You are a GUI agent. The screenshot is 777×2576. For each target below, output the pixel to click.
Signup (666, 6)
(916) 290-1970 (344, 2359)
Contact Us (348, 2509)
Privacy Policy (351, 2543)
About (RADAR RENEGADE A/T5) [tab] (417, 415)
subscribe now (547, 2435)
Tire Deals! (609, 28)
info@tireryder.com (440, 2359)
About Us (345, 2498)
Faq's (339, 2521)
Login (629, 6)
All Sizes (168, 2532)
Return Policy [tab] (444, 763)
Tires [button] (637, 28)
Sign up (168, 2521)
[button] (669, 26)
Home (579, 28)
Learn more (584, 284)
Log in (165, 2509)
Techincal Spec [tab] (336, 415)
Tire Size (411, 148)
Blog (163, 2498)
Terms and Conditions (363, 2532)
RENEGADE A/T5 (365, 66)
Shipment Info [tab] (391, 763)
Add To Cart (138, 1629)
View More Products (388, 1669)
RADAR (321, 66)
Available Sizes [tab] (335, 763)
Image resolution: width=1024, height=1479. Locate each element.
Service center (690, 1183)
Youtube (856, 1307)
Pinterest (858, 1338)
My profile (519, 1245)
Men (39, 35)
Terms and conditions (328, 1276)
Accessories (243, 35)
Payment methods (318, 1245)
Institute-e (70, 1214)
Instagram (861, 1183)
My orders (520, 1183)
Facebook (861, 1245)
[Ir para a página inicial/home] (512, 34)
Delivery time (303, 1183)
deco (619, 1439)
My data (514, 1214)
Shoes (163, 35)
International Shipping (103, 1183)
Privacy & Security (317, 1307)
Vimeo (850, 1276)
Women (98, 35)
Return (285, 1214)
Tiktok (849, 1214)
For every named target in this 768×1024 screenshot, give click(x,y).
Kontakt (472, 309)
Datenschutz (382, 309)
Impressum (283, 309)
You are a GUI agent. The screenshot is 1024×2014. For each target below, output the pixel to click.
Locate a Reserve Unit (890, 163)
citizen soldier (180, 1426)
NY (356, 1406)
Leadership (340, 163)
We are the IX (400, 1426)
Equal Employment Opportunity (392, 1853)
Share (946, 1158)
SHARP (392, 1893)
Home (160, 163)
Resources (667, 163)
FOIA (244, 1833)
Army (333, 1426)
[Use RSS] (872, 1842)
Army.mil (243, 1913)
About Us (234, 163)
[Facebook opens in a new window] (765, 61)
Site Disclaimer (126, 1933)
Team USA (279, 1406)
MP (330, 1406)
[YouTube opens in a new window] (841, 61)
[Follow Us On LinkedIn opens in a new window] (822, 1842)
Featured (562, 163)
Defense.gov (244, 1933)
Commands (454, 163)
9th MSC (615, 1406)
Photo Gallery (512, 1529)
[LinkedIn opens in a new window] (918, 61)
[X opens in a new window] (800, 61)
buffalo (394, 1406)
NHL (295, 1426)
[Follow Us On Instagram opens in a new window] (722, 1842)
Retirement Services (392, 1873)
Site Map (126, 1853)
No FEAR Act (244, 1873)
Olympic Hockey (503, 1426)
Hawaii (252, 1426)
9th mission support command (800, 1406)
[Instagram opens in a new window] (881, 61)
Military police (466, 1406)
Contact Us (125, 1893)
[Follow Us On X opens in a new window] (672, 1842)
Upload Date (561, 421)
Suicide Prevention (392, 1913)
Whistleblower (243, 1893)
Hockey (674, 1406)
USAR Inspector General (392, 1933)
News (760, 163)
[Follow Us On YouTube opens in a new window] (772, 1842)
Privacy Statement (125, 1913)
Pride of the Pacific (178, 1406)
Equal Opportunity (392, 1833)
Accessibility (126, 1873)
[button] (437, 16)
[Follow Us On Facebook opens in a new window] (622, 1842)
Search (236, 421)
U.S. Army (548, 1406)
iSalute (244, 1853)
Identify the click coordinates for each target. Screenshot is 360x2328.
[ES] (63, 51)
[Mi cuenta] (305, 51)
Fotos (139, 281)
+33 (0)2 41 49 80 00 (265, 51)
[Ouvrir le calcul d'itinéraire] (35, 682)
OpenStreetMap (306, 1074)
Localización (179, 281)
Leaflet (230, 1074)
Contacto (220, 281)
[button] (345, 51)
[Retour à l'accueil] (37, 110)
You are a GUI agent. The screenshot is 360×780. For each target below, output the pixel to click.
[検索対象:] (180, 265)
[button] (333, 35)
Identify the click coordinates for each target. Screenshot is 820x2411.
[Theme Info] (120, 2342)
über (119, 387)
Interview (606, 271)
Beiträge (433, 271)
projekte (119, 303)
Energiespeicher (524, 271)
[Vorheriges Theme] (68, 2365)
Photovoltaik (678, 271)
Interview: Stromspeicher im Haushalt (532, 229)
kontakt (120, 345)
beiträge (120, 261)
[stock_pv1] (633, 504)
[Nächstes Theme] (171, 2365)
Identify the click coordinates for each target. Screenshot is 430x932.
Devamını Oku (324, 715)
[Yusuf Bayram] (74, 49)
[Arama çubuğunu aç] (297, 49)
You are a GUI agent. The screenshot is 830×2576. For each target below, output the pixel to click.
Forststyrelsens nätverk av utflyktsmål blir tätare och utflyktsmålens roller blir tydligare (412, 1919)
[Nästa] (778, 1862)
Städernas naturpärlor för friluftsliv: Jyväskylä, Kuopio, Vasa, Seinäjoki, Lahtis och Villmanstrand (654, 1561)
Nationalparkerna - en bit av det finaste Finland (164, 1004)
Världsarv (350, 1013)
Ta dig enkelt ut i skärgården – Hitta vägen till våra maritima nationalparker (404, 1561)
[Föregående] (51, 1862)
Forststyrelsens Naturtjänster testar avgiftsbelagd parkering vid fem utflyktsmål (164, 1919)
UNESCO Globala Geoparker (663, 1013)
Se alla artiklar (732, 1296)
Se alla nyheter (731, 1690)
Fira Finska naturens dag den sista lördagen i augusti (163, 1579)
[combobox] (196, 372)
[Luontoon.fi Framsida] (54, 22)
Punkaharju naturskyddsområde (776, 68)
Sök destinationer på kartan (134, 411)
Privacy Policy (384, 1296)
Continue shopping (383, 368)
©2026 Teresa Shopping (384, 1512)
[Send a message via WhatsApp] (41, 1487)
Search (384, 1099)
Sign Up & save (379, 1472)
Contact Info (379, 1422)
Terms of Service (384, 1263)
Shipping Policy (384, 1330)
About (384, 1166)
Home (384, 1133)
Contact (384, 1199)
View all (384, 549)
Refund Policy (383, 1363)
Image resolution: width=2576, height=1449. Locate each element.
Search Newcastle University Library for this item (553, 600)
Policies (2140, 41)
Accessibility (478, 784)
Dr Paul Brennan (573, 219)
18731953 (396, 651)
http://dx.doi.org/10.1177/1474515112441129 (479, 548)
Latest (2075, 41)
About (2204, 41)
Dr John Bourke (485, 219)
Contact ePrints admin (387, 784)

- Your instructions -
Each entry shown above must be retyped word for word.

- Completed exercise -
You are a GUI agent. The screenshot is 777×2576. For each target below, output the pixel to click.
Signup (666, 6)
(916) 290-1970 (344, 2359)
Contact Us (348, 2509)
Privacy Policy (351, 2543)
About (RADAR RENEGADE A/T5) [tab] (417, 415)
subscribe now (547, 2435)
Tire Deals! (609, 28)
info@tireryder.com (440, 2359)
About Us (345, 2498)
Faq's (339, 2521)
Login (629, 6)
All Sizes (168, 2532)
Return Policy [tab] (444, 763)
Tires [button] (637, 28)
Sign up (168, 2521)
[button] (669, 26)
Home (579, 28)
Learn more (584, 284)
Log in (165, 2509)
Techincal Spec [tab] (336, 415)
Tire Size (411, 148)
Blog (163, 2498)
Terms and Conditions (363, 2532)
RENEGADE A/T5 (365, 66)
Shipment Info [tab] (391, 763)
Add To Cart (138, 1629)
View More Products (388, 1669)
RADAR (321, 66)
Available Sizes [tab] (335, 763)
Image resolution: width=1024, height=1479. Locate each element.
Service center (690, 1183)
Youtube (856, 1307)
Pinterest (858, 1338)
My profile (519, 1245)
Men (39, 35)
Terms and conditions (328, 1276)
Accessories (243, 35)
Payment methods (318, 1245)
Institute-e (70, 1214)
Instagram (861, 1183)
My orders (520, 1183)
Facebook (861, 1245)
[Ir para a página inicial/home] (512, 34)
Delivery time (303, 1183)
deco (619, 1439)
My data (514, 1214)
Shoes (163, 35)
International Shipping (103, 1183)
Privacy & Security (317, 1307)
Vimeo (850, 1276)
Women (98, 35)
Return (285, 1214)
Tiktok (849, 1214)
For every named target in this 768×1024 screenshot, give click(x,y).
Kontakt (472, 309)
Datenschutz (382, 309)
Impressum (283, 309)
You are a GUI agent. The screenshot is 1024×2014. For each target below, output the pixel to click.
Locate a Reserve Unit (890, 163)
citizen soldier (180, 1426)
NY (356, 1406)
Leadership (340, 163)
We are the IX (400, 1426)
Equal Employment Opportunity (392, 1853)
Share (946, 1158)
SHARP (392, 1893)
Home (160, 163)
Resources (667, 163)
FOIA (244, 1833)
Army (333, 1426)
[Use RSS] (872, 1842)
Army.mil (243, 1913)
About Us (234, 163)
[Facebook opens in a new window] (765, 61)
Site Disclaimer (126, 1933)
Team USA (279, 1406)
MP (330, 1406)
[YouTube opens in a new window] (841, 61)
[Follow Us On LinkedIn opens in a new window] (822, 1842)
Featured (562, 163)
Defense.gov (244, 1933)
Commands (454, 163)
9th MSC (615, 1406)
Photo Gallery (512, 1529)
[LinkedIn opens in a new window] (918, 61)
[X opens in a new window] (800, 61)
buffalo (394, 1406)
NHL (295, 1426)
[Follow Us On Instagram opens in a new window] (722, 1842)
Retirement Services (392, 1873)
Site Map (126, 1853)
No FEAR Act (244, 1873)
Olympic Hockey (503, 1426)
Hawaii (252, 1426)
9th mission support command (800, 1406)
[Instagram opens in a new window] (881, 61)
Military police (466, 1406)
Contact Us (125, 1893)
[Follow Us On X opens in a new window] (672, 1842)
Upload Date (561, 421)
Suicide Prevention (392, 1913)
Whistleblower (243, 1893)
Hockey (674, 1406)
USAR Inspector General (392, 1933)
News (760, 163)
[Follow Us On YouTube opens in a new window] (772, 1842)
Privacy Statement (125, 1913)
Pride of the Pacific (178, 1406)
Equal Opportunity (392, 1833)
Accessibility (126, 1873)
[button] (437, 16)
[Follow Us On Facebook opens in a new window] (622, 1842)
Search (236, 421)
U.S. Army (548, 1406)
iSalute (244, 1853)
Identify the click coordinates for each target. Screenshot is 360x2328.
[ES] (63, 51)
[Mi cuenta] (305, 51)
Fotos (139, 281)
+33 (0)2 41 49 80 00 (265, 51)
[Ouvrir le calcul d'itinéraire] (35, 682)
OpenStreetMap (306, 1074)
Localización (179, 281)
Leaflet (230, 1074)
Contacto (220, 281)
[button] (345, 51)
[Retour à l'accueil] (37, 110)
You are a GUI agent. The screenshot is 360×780. For each target below, output the pixel to click.
[検索対象:] (180, 265)
[button] (333, 35)
Identify the click coordinates for each target. Screenshot is 820x2411.
[Theme Info] (120, 2342)
über (119, 387)
Interview (606, 271)
Beiträge (433, 271)
projekte (119, 303)
Energiespeicher (524, 271)
[Vorheriges Theme] (68, 2365)
Photovoltaik (678, 271)
Interview: Stromspeicher im Haushalt (532, 229)
kontakt (120, 345)
beiträge (120, 261)
[stock_pv1] (633, 504)
[Nächstes Theme] (171, 2365)
Identify the click coordinates for each target. Screenshot is 430x932.
Devamını Oku (324, 715)
[Yusuf Bayram] (74, 49)
[Arama çubuğunu aç] (297, 49)
You are a GUI agent. The screenshot is 830×2576. For each target below, output the pixel to click.
Forststyrelsens nätverk av utflyktsmål blir tätare och utflyktsmålens roller blir tydligare (412, 1919)
[Nästa] (778, 1862)
Städernas naturpärlor för friluftsliv: Jyväskylä, Kuopio, Vasa, Seinäjoki, Lahtis och Villmanstrand (654, 1561)
Nationalparkerna - en bit av det finaste Finland (164, 1004)
Världsarv (350, 1013)
Ta dig enkelt ut i skärgården – Hitta vägen till våra maritima nationalparker (404, 1561)
[Föregående] (51, 1862)
Forststyrelsens Naturtjänster testar avgiftsbelagd parkering vid fem utflyktsmål (164, 1919)
UNESCO Globala Geoparker (663, 1013)
Se alla artiklar (732, 1296)
Se alla nyheter (731, 1690)
Fira Finska naturens dag den sista lördagen i augusti (163, 1579)
[combobox] (196, 372)
[Luontoon.fi Framsida] (54, 22)
Punkaharju naturskyddsområde (776, 68)
Sök destinationer på kartan (134, 411)
Privacy Policy (384, 1296)
Continue shopping (383, 368)
©2026 Teresa Shopping (384, 1512)
[Send a message via WhatsApp] (41, 1487)
Search (384, 1099)
Sign Up & save (379, 1472)
Contact Info (379, 1422)
Terms of Service (384, 1263)
Shipping Policy (384, 1330)
About (384, 1166)
Home (384, 1133)
Contact (384, 1199)
View all (384, 549)
Refund Policy (383, 1363)
Image resolution: width=2576, height=1449. Locate each element.
Search Newcastle University Library for this item (553, 600)
Policies (2140, 41)
Accessibility (478, 784)
Dr Paul Brennan (573, 219)
18731953 (396, 651)
http://dx.doi.org/10.1177/1474515112441129 (479, 548)
Latest (2075, 41)
About (2204, 41)
Dr John Bourke (485, 219)
Contact ePrints admin (387, 784)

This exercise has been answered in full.